== Task directions ==
When you reach the line that contains "Instruction: Expand the", set down that line and every one after it through the end of the records, exactly as written and with no pictures.

== Entries supplied ==

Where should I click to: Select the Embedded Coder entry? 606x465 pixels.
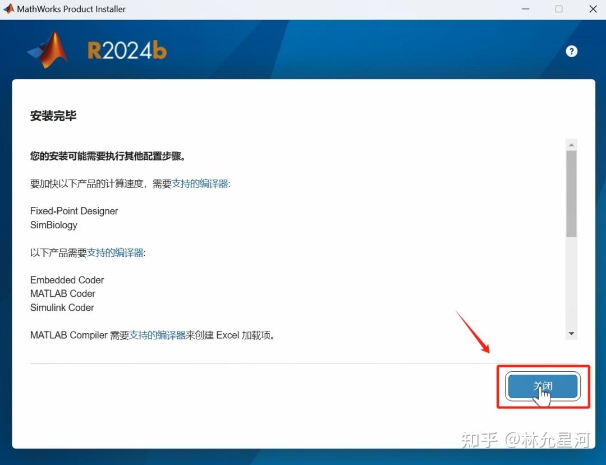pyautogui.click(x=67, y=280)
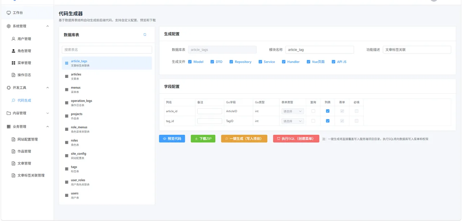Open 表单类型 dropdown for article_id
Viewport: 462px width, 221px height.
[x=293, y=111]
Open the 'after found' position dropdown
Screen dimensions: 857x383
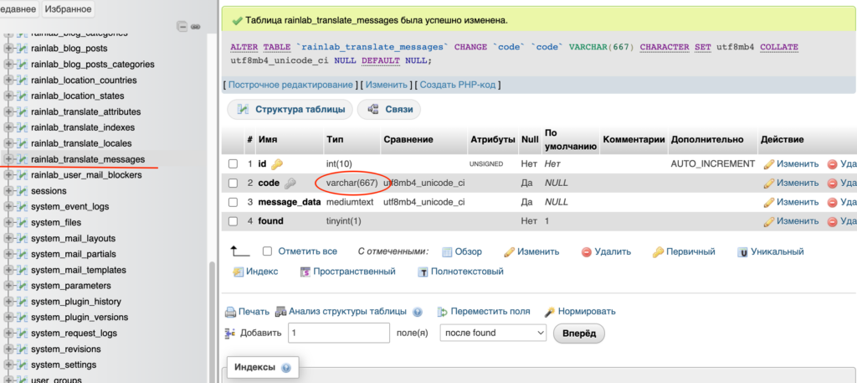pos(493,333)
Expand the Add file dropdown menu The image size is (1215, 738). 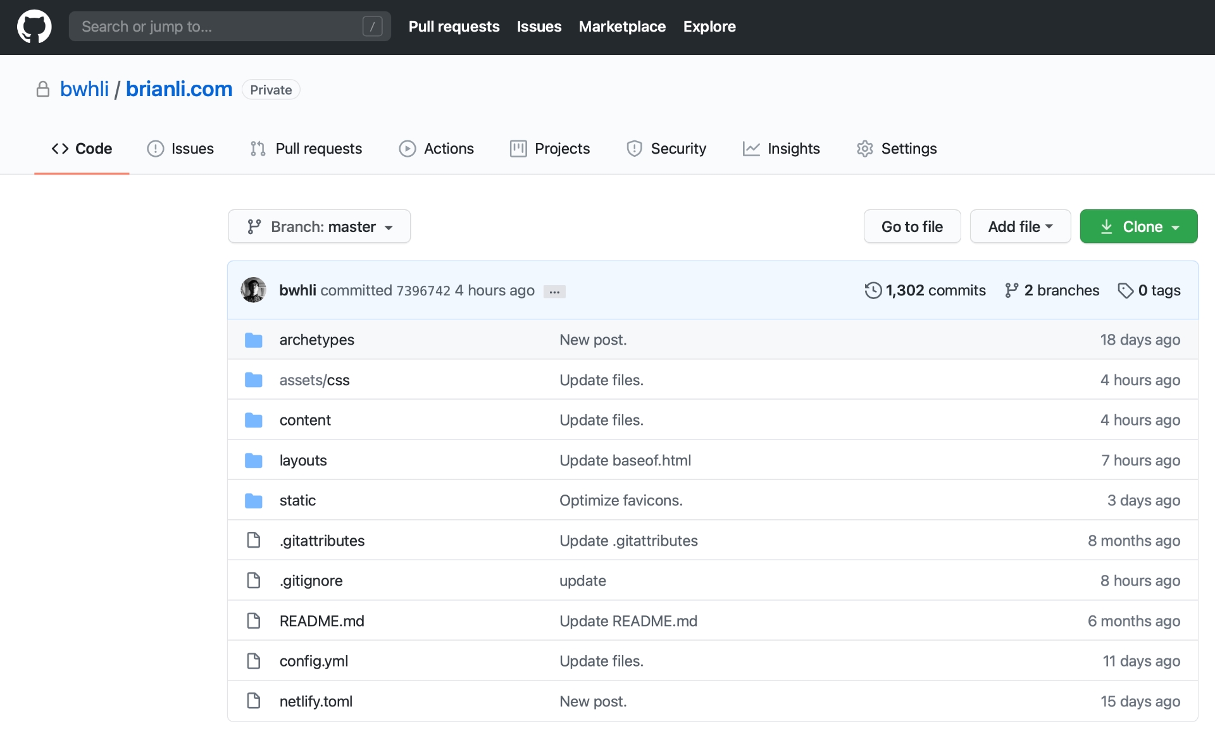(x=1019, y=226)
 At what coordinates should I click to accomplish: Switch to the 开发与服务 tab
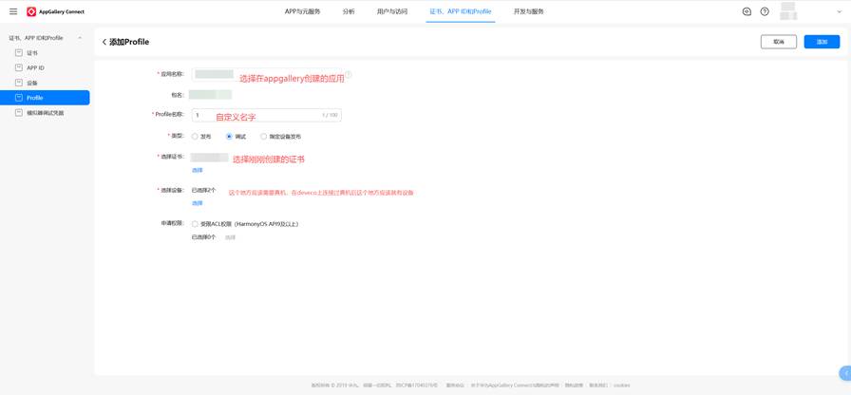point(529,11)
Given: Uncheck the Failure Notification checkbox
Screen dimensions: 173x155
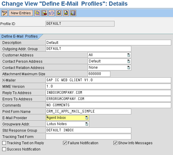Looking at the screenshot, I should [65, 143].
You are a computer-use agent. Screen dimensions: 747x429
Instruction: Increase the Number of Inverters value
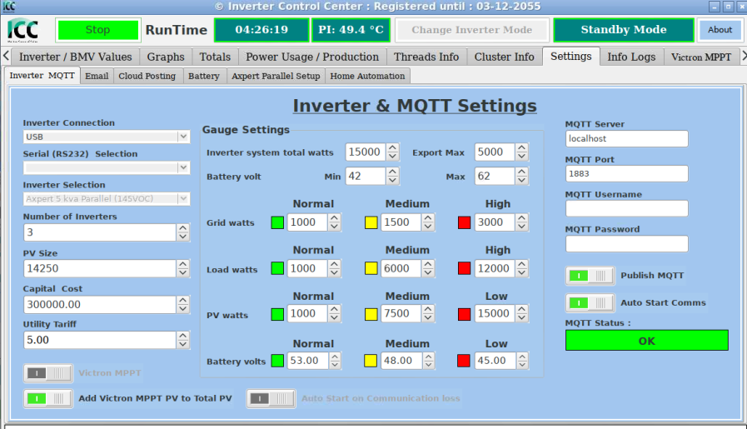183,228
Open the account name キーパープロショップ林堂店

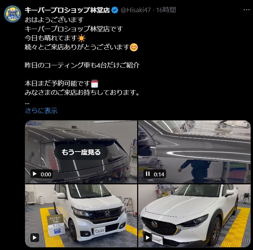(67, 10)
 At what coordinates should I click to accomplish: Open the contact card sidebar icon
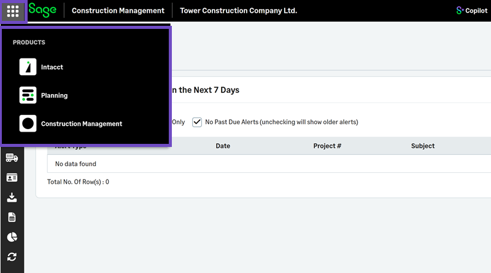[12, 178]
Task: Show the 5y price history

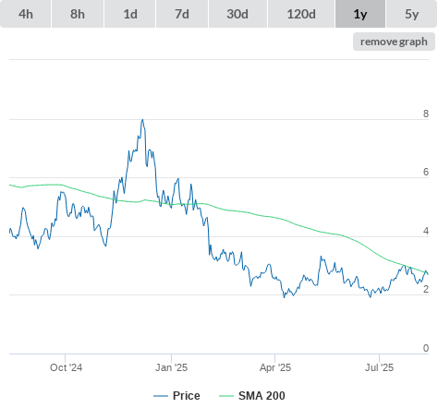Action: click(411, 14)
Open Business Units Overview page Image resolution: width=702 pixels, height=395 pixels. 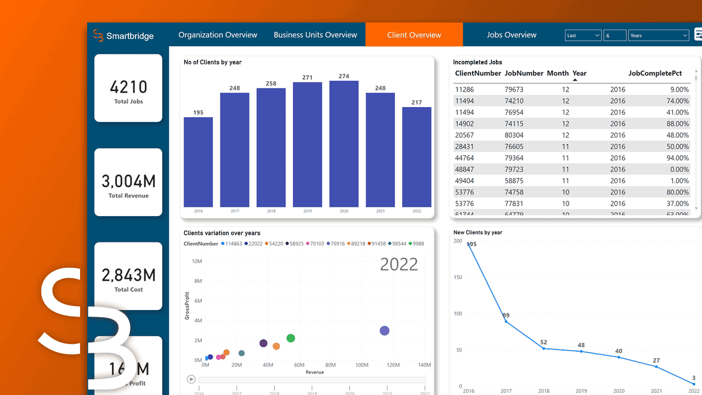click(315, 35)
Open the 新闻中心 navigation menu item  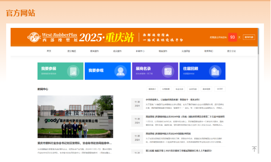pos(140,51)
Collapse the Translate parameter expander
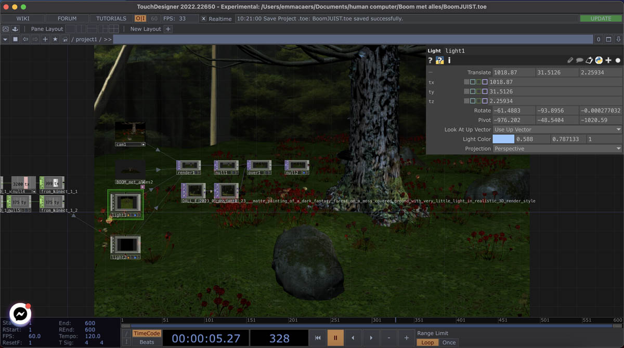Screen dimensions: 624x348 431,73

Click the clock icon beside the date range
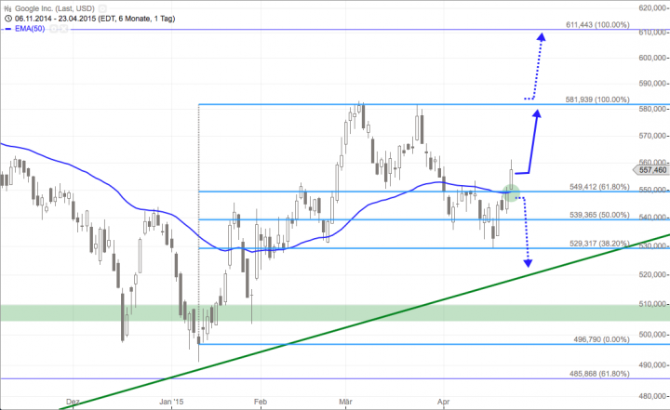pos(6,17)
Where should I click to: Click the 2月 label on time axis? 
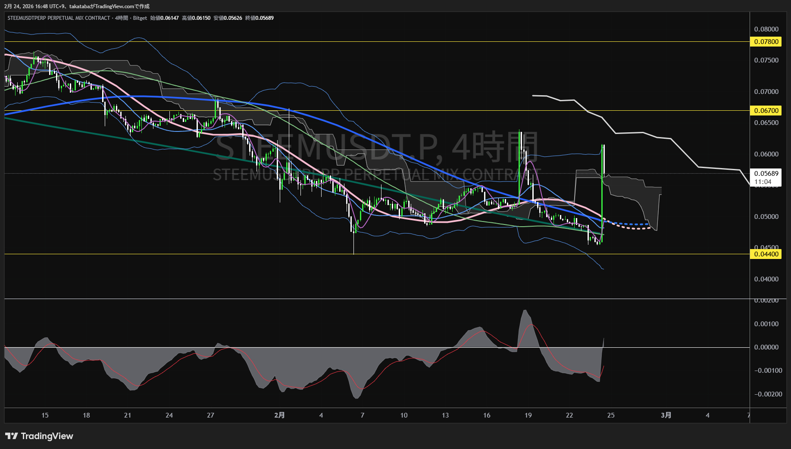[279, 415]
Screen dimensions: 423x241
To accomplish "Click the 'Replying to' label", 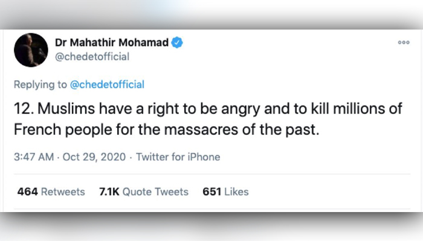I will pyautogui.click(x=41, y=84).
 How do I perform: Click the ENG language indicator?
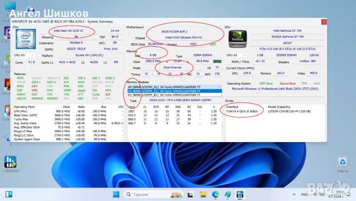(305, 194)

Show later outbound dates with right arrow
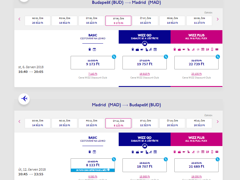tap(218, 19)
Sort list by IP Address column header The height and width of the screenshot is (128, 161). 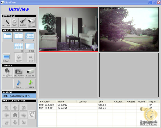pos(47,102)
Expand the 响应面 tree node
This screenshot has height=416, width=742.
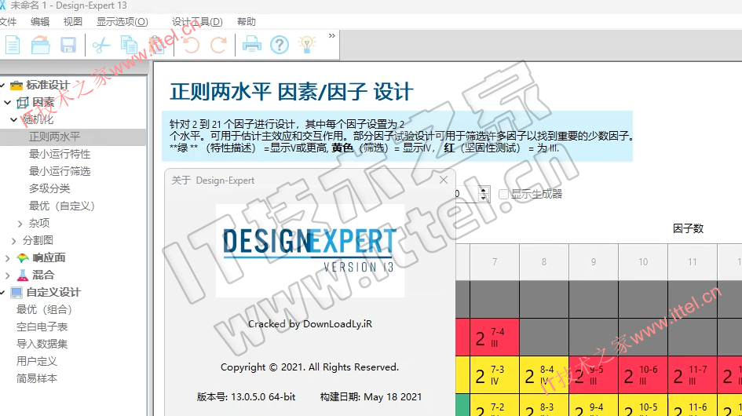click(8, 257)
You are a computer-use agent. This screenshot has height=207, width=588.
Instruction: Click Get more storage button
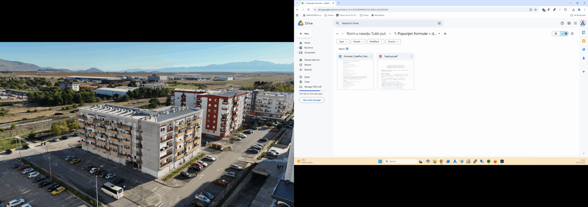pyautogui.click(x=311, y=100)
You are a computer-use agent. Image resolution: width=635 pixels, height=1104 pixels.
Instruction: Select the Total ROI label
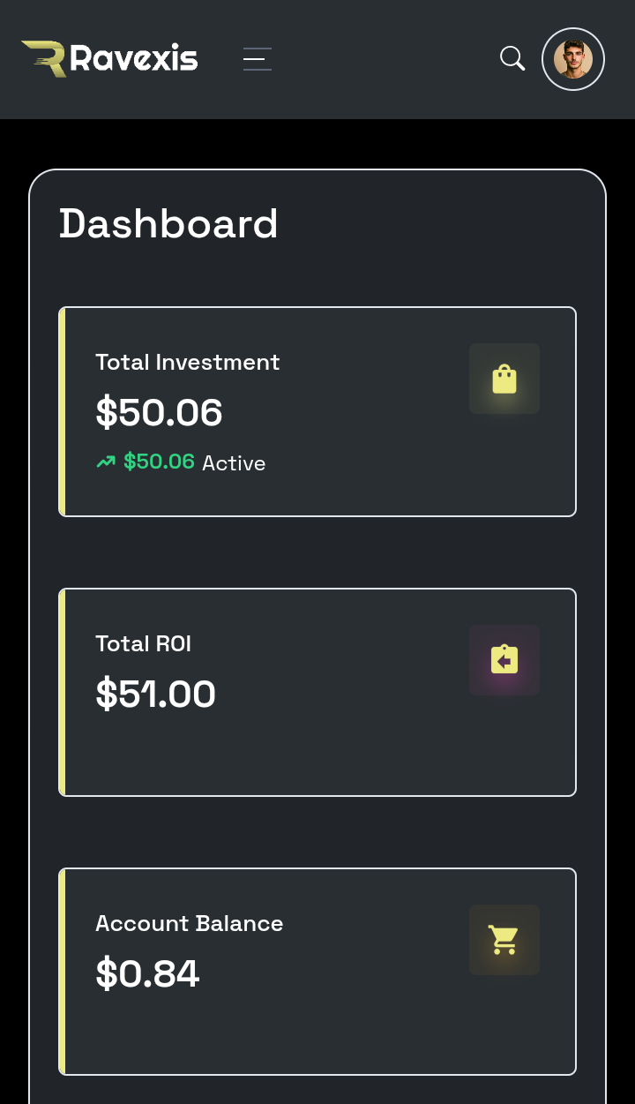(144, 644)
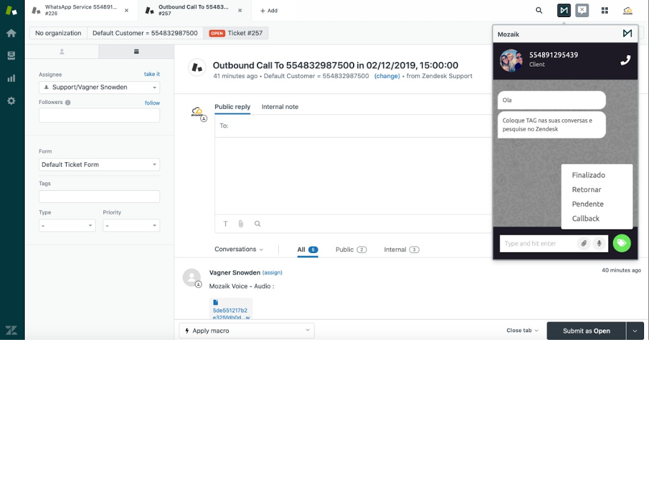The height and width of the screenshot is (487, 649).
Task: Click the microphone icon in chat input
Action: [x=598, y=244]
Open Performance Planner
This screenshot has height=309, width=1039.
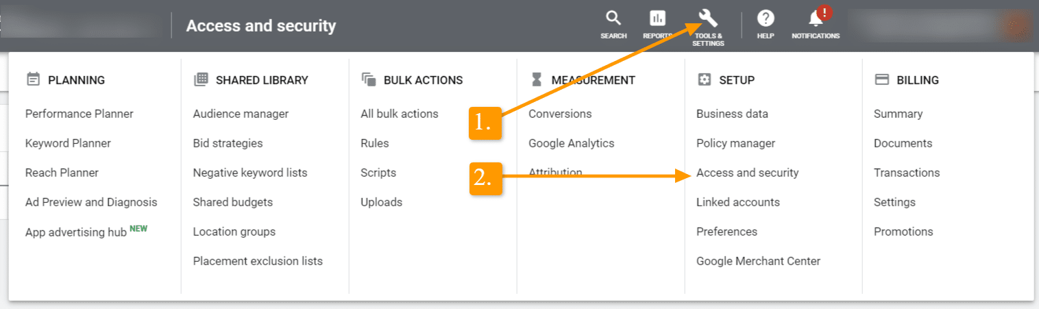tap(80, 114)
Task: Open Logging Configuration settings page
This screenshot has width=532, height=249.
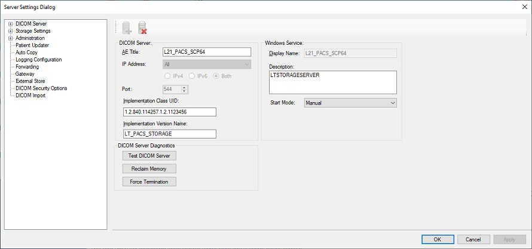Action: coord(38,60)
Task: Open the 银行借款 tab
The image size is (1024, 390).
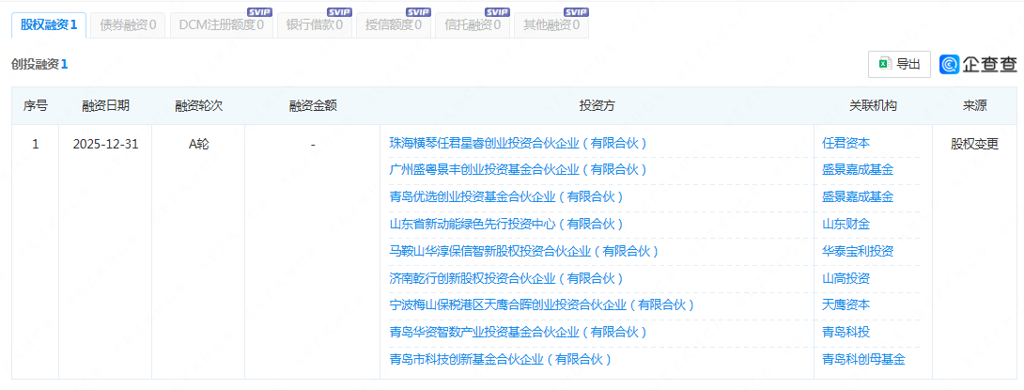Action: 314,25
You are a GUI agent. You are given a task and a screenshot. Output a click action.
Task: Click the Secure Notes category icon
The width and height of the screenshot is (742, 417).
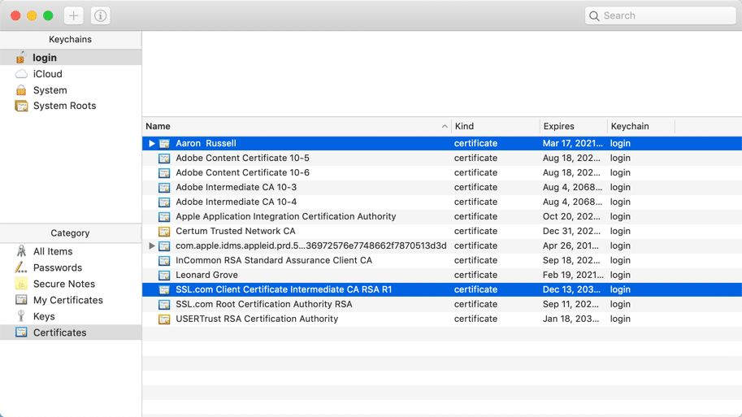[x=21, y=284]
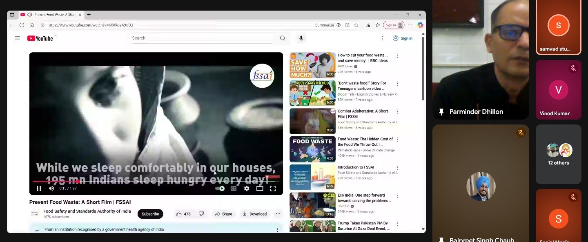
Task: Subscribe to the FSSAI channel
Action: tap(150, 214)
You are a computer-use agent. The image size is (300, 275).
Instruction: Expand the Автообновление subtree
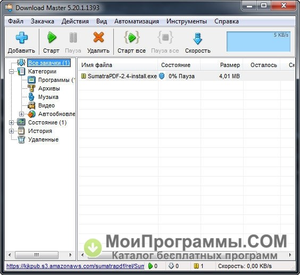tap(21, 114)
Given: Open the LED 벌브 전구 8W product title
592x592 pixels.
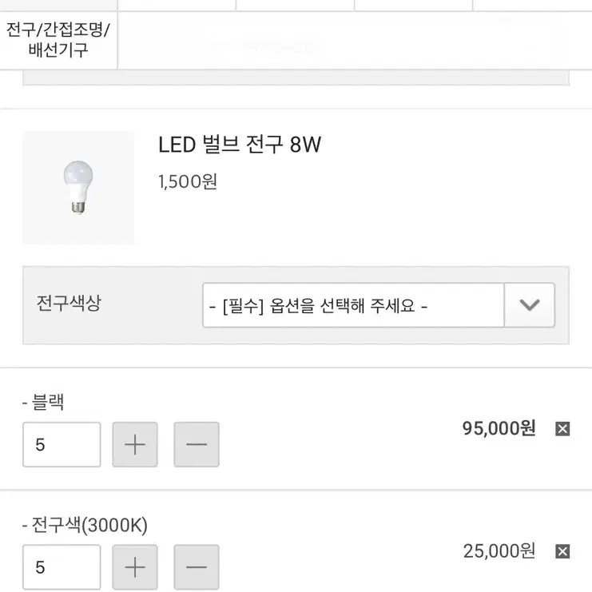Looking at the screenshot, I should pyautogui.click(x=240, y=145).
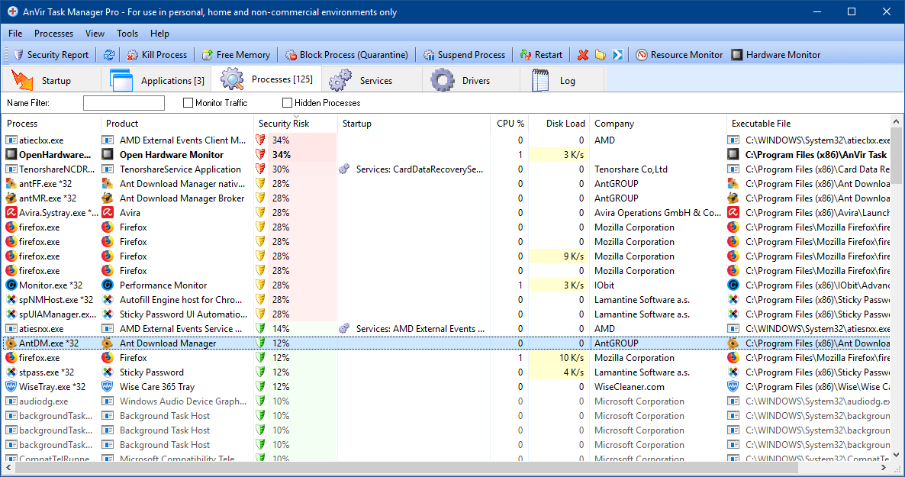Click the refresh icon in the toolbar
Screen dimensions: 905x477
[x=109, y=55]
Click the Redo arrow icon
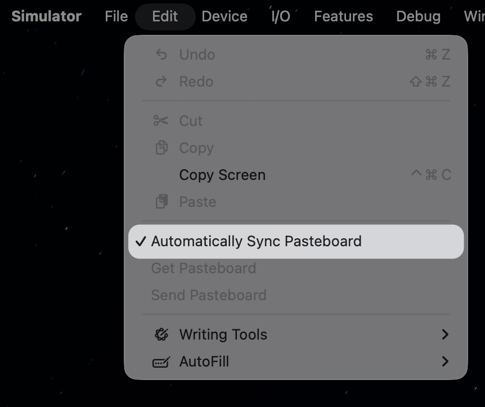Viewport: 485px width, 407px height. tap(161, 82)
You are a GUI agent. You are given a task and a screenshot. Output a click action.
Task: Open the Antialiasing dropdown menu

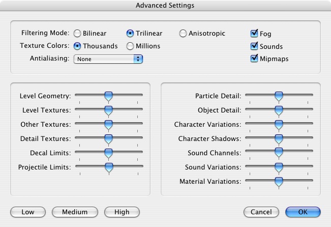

== Exercise answer ==
Instruction: Expand the Автообновление subtree
tap(21, 114)
Given: Open the LED 벌브 전구 8W product title
592x592 pixels.
Looking at the screenshot, I should pyautogui.click(x=240, y=145).
Click the refresh icon in the toolbar
Screen dimensions: 905x477
[x=109, y=55]
Click the Redo arrow icon
Viewport: 485px width, 407px height. tap(161, 82)
You are a GUI agent. You are given a task and a screenshot. Output a click action.
Task: Open the Antialiasing dropdown menu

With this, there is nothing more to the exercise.